Jakarta – Pada 25 Juli 2024, Mouna Wasef, Kepala Divisi Riset dan Advokasi Publish What You Pay (PWYP) Indonesia, menjadi panelis dalam kegiatan bertajuk Just Transition Dialogue yang diadakan oleh Institute of Essentials Services Reform (IESR) di bilangan Jakarta Pusat. Kegiatan ini merupakan diskusi kedua yang membahas isu konseptual pada agenda transisi energi berkeadilan di Indonesia. Setelah sebelumnya membahas mengenai definisi dan lingkup transisi berkeadilan dalam konteks Indonesia, diskusi kali bertujuan untuk menyamakan pandangan dari berbagai lapisan masyarakat sipil.

Hadir sebagai panelis lainnya, Suraya A Afif, Akademisi Departemen Antropologi Fakultas Ilmu Sosial dan Budaya Universitas Indonesia, dan Royanto Purba, Ketua Umum Serikat Pekerja (FSP) Kerah Biru, Serikat Pekerja Seluruh Indonesia, yang bertukar pikiran mengenai makna dari kata-kata ‘berkeadilan’ dalam transisi energi di Indonesia. Lebih dari empat puluh peserta hadir mengikuti diskusi yang diadakan secara luring dan daring.

Mouna Wasef menekankan pentingnya memprioritaskan keterlibatan kelompok perempuan dan disabilitas dalam aspek partisipasi advokasi transisi energi berkeadilan di Indonesia.

“Sudah saatnya kita memperlebar jaringan. Masih banyak ruang bagi organisasi masyarakat sipil (OMS) untuk melibatkan organisasi perempuan dan organisasi orang dengan disabilitas. Sebagai catatan, aspek Gender Equality, Disability and Social Inclusion (GEDSI) dalam narasi transisi berkeadilan disinyalir menjadi klise karena secara praktek kita belum terlalu eksplisit melibatkan aktor-aktor yang berkaitan”, katanya.

Hal yang bersifat kualitatif ini menjadi salah satu poin strategis yang perlu dikedepankan. Isu transisi energi tidak cukup jika hanya mempersoalkan penerapan teknologi, melainkan di dalamnya bersentuhan dengan persoalan fundamental. Mouna memberikan contoh sederhana bahwa saat ini saja di Indonesia baru memulai pengarusutamaan Gender Equality (GE) saja pada GEDSI transisi energi berkeadilan sedangkan untuk Disability and Social Inclusion (DSI) masih perlu ditingkatkan. Ketika membicarakan disabilitas, disabilitas apa saja yang termasuk di dalamnya? Jika kita tidak sering melibatkan kelompok orang dengan disabilitas dan inklusi sosial, maka kita tidak akan mendapatkan perspektif yang definitif dalam merangkai narasi berkeadilan.
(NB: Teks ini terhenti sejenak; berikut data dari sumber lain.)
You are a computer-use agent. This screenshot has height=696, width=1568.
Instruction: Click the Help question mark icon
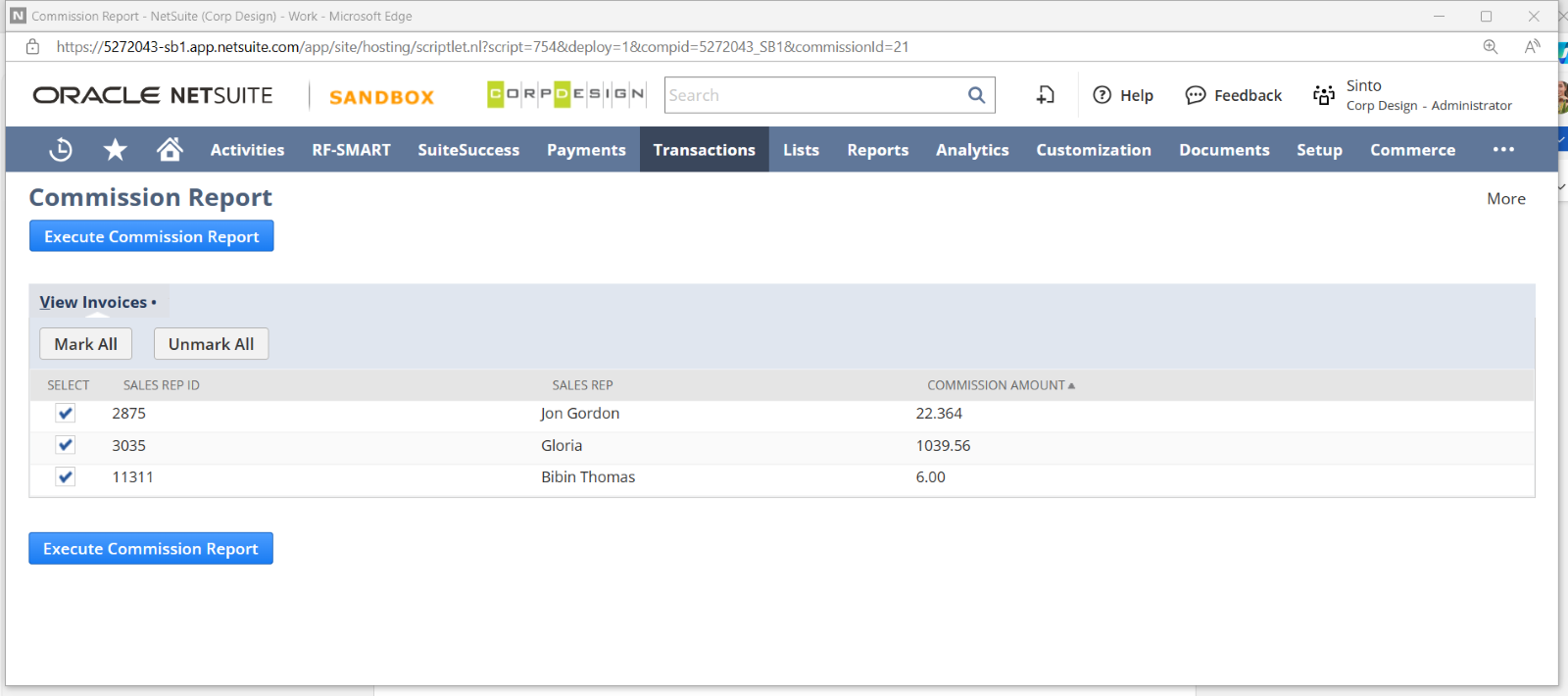(x=1102, y=95)
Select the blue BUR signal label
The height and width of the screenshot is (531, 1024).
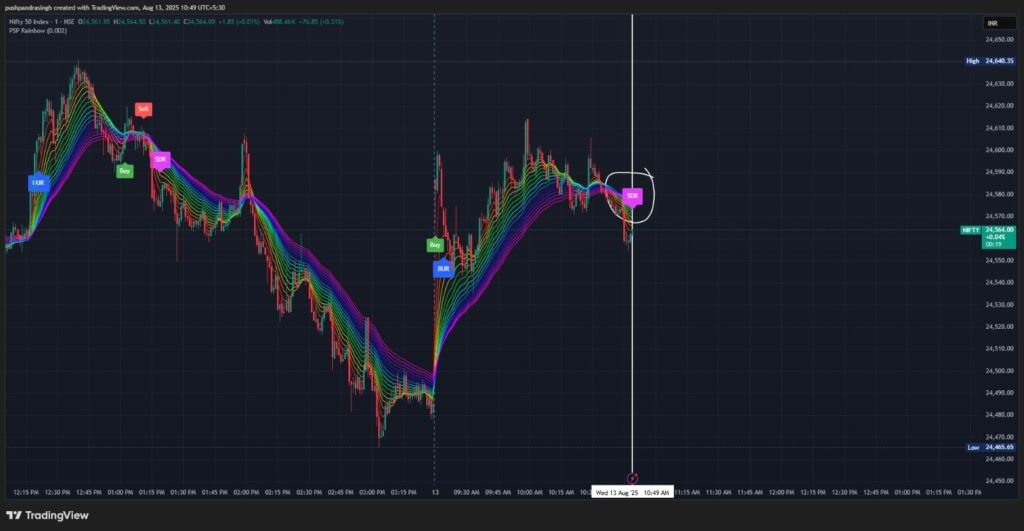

Just Transition Dialogue II mengajak publik untuk berpikir ulang mengenai apa yang dimaksud dari transisi energi berkeadilan. Istilah berkeadilan harus didudukan kembali ke akar historisnya yang berangkat dari aspirasi gerakan kelas pekerja di tahun 70-an yang menginginkan supaya perubahan dapat dirasakan manfaatnya bagi semua orang. Sejalan dengan aspirasi tersebut, maka transisi energi yang berkeadilan juga harus memastikan akses mengenai informasi teknis sampai ke seluruh lapisan masyarakat. Ini memerlukan paradigma kepedulian di dalamnya sehingga persoalan transisi energi berkeadilan tidak terjebak dalam kerangka teknokratis.

Mendefinisikan transisi energi berkeadilan di Indonesia berarti mempertegas posisi Indonesia dalam konteks agenda global yang semakin mendesak. Dialog antara pemerintah, sektor swasta, dan masyarakat sipil menjadi jantung perdebatan isu ini, karena keberhasilan transisi energi yang berkeadilan bergantung pada partisipasi dan kolaborasi semua pihak.

Masyarakat sipil harus terus mengkonsolidasi diri sehingga mampu mempengaruhi diskursus transisi energi berkeadilan dalam ruang-ruang publik dan menjadikan titik temu tersebut sebagai awalan menuju perubahan. Dalam mengadvokasikan kebijakan, organisasi masyarakat sipil harus mulai terbiasa untuk mengarusutamakan prinsip GEDSI dalam setiap output rekomendasinya. Ini menjadi langkah sederhana yang bisa diadopsi untuk mendorong setiap jejaring masyarakat sipil untuk dapat melibatkan perempuan, orang dengan disabilitas, dan kelompok inklusi sosial lainnya secara nyata.